[Saved entries]
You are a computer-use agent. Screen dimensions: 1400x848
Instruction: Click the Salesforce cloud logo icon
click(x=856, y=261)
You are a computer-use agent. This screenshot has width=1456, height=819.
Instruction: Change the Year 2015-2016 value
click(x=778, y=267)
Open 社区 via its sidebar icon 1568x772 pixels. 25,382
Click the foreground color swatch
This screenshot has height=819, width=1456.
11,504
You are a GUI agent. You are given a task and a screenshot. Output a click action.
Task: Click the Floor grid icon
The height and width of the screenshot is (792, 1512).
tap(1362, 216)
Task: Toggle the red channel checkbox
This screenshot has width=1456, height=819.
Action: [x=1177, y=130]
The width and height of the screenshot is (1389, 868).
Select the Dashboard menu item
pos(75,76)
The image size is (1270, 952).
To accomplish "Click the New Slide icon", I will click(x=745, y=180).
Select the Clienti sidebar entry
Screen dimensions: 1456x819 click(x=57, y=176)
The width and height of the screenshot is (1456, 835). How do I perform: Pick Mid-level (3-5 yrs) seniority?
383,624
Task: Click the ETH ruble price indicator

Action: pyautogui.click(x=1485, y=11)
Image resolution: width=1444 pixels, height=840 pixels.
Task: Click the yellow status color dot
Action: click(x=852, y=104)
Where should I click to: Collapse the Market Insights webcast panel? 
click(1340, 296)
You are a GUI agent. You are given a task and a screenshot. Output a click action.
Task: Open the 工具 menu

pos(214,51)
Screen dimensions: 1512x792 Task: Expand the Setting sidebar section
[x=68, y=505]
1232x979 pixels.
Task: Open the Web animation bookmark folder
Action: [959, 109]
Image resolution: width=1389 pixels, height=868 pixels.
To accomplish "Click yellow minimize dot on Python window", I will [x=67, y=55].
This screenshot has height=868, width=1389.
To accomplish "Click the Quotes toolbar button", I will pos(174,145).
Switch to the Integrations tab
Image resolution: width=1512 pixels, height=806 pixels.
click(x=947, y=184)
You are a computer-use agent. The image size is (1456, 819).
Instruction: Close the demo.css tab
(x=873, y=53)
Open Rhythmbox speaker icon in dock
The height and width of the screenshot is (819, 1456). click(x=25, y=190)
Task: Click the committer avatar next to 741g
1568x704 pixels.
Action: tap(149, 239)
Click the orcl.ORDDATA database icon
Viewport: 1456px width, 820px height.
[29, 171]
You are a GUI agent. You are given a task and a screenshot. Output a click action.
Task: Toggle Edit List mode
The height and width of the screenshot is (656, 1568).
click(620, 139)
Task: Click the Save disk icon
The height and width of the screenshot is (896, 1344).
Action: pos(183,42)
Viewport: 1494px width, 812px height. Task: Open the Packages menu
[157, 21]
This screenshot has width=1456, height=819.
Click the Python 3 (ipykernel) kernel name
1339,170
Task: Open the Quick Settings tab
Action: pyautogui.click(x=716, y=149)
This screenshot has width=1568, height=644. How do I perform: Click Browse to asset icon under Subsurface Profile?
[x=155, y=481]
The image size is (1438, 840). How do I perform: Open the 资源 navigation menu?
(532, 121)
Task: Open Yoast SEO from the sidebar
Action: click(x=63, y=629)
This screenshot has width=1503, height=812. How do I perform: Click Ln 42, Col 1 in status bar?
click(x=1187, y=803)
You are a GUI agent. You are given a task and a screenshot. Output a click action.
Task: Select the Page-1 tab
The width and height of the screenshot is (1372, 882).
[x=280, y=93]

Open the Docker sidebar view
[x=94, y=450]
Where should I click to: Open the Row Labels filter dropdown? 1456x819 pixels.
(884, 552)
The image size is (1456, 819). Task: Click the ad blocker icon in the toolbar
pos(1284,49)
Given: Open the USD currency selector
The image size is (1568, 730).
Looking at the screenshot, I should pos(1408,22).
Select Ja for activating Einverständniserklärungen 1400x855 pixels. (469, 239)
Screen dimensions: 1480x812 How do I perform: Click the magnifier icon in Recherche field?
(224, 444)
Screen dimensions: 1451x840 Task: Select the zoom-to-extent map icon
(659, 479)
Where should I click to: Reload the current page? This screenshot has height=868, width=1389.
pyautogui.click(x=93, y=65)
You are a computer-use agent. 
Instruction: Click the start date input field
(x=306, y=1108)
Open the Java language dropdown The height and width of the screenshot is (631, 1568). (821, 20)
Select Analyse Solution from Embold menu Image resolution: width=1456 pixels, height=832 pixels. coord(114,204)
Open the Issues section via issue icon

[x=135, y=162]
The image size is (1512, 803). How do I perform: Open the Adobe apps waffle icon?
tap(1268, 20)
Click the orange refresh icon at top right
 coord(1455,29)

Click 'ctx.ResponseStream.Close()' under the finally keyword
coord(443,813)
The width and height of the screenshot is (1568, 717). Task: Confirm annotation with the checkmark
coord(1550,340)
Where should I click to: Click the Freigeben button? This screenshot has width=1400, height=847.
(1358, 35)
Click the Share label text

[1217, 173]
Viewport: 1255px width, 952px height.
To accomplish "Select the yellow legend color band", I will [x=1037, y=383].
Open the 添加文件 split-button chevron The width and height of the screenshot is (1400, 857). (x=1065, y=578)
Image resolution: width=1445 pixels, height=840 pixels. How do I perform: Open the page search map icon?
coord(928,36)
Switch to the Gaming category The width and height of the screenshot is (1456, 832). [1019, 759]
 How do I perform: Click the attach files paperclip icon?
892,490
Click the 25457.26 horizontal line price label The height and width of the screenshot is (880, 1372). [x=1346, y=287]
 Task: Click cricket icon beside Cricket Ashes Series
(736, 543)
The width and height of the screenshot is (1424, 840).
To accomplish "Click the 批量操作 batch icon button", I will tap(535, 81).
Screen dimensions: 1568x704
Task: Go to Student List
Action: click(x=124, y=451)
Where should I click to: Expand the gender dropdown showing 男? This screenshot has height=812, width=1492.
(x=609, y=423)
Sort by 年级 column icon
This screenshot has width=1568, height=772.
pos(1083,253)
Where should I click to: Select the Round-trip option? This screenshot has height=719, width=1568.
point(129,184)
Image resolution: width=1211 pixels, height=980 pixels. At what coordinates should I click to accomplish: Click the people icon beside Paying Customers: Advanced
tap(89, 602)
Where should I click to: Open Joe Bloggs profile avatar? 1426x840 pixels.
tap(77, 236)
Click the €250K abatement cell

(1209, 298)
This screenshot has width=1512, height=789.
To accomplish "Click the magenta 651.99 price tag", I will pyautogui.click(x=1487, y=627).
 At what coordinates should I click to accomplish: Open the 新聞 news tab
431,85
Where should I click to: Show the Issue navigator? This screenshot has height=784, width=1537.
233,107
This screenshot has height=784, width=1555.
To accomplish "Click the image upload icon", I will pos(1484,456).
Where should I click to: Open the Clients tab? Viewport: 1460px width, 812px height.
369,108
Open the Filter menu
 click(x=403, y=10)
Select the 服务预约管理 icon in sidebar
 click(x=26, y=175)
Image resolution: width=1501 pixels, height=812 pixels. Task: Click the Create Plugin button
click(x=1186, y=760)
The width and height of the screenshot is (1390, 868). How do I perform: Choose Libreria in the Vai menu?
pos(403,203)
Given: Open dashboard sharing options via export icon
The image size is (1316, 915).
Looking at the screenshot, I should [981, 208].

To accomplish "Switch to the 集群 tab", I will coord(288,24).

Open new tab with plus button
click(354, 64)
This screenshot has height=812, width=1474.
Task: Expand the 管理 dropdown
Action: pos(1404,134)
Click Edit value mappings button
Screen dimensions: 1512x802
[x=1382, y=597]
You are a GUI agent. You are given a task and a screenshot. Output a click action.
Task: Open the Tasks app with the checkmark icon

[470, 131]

### ACTIVITY
Pull out all lines from the entries above in which the word "computer" appears.

### YOUR RESPONSE
You are a computer-use agent. Screen dimensions: 1400x848
You are a computer-use agent. This screenshot has width=1456, height=819.
You are a computer-use agent. The image size is (1456, 819).
You are a computer-use agent. 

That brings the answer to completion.